Nova-Specific Features

Nova extends the OpenAI API with powerful features for cost optimization and advanced routing:

Cache Control

const response = await client.chat.create({
  model: 'llama2',
  messages: [{ role: 'user', content: 'Hello' }],
  
  // Nova-specific options
  nova: {
    skipCache: false, // Skip cache lookup for this request (default: false)
  },
});

// Response includes cache information
console.log('Cache hit:', response.nova?.cacheHit);
console.log('Cache layer:', response.nova?.cacheLayer); // 'hot' | 'semantic' | null
console.log('Tokens saved:', response.nova?.tokensSaved);

Route Configuration

const response = await client.chat.create({
  model: 'llama2',
  messages: [{ role: 'user', content: 'Hello' }],
  
  nova: {
    routeConfigId: 'route-config-uuid', // Use specific route configuration
  },
});

RAG (Retrieval-Augmented Generation)

RAG enables AI models to answer questions using your own documents as context. Instead of sending entire documents with every request, Nova-route automatically retrieves only the relevant chunks that match your query, dramatically reducing token usage (70-90% savings) while improving accuracy.

How RAG Works:

  1. Upload documents (PDF, TXT, MD) to a route config via REST API
  2. Documents are automatically parsed, chunked, and embedded
  3. During chat completions, relevant chunks are automatically retrieved and injected as context
  4. Only chunks that fit within your token budget are included

Using RAG with the SDK:

RAG works automatically once documents are uploaded and processed.
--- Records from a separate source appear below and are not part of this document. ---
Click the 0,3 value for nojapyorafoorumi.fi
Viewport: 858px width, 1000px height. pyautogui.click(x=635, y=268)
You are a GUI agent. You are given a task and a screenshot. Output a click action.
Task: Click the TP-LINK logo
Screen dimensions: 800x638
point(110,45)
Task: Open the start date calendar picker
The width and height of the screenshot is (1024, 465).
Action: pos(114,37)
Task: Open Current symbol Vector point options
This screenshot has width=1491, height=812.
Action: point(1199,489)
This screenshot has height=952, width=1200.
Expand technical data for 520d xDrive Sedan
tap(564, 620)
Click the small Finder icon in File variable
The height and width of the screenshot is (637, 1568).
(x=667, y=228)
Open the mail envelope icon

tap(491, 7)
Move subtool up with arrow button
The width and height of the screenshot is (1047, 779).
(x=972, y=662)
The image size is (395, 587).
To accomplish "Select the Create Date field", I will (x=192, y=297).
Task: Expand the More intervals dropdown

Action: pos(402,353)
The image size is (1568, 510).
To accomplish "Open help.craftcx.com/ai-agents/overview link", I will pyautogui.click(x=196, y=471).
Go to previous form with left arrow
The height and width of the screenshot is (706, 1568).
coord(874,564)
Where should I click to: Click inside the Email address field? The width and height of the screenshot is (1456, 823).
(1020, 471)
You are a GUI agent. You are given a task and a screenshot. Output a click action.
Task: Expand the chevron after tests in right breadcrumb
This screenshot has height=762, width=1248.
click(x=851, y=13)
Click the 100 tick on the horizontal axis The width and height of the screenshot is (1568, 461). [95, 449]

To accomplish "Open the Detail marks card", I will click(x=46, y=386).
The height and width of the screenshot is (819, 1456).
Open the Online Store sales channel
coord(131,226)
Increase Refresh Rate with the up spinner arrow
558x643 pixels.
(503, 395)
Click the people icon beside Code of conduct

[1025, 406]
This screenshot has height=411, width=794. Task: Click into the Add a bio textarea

Simply use a route config that has RAG enabled:

// RAG is automatic - no code changes needed!
const response = await client.chat.create({
  model: 'your-route-config-id', // Route config with ragEnabled: true
  messages: [
    { role: 'user', content: 'What is the vacation policy?' }
  ],
});

// Response includes context from your uploaded documents
console.log(response.choices[0].message.content);

Document Upload (via REST API):

Document upload is done via the REST API (not SDK methods). Here's a complete example:

const API_BASE_URL = 'https://api.nova.ai';
const JWT_TOKEN = 'your-jwt-token'; // From /auth/login
const ROUTE_CONFIG_ID = 'your-route-config-id';

// 1. Upload document
async function uploadDocument(file: File) {
  const formData = new FormData();
  formData.append('file', file);

  const response = await fetch(
    `${API_BASE_URL}/rag/collections/${ROUTE_CONFIG_ID}/documents`,
    {
      method: 'POST',
      headers: {
        'Authorization': `Bearer ${JWT_TOKEN}`,
      },
      body: formData,
    }
  );

  const document = await response.json();
  console.log('Document uploaded:', document.id);
  
  // Poll for processing completion
  return pollDocumentStatus(document.id);
}

// 2. Check processing status
async function pollDocumentStatus(documentId: string) {
  const maxAttempts = 30;
  const delayMs = 2000;

  for (let i = 0; i < maxAttempts; i++) {
    const response = await fetch(
      `${API_BASE_URL}/rag/documents/${documentId}`,
      {
        headers: {
          'Authorization': `Bearer ${JWT_TOKEN}`,
        },
      }
    );

    const document = await response.json();

    if (document.status === 'completed') {
      console.log('Document processed! Chunks:', document.chunkCount);
      return document;
    }

    if (document.status === 'failed') {
      throw new Error(`Processing failed: ${document.errorMessage}`);
    }

    await new Promise(resolve => setTimeout(resolve, delayMs));
  }

  throw new Error('Document processing timeout');
}

// 3. Use RAG in chat completions (automatic)
const response = await client.chat.create({
  model: ROUTE_CONFIG_ID, // Route config with ragEnabled: true
  messages: [
    { role: 'user', content: 'What is the vacation policy?' }
  ],
});

Token Savings with RAG:

  • Without RAG: Send entire documents (10,000+ tokens)
  • With RAG: Only relevant chunks (500-2,000 tokens)
  • Savings: 70-90% reduction in prompt tokens

RAG Configuration:

RAG settings are configured per route config:

  • chunkSize: 100-2048 tokens per chunk (default: 512)
  • chunkOverlap: 0-200 tokens overlap (default: 50)
  • topK: 1-20 chunks to retrieve (default: 5)
  • similarityThreshold: 0.5-0.95 minimum similarity (default: 0.7)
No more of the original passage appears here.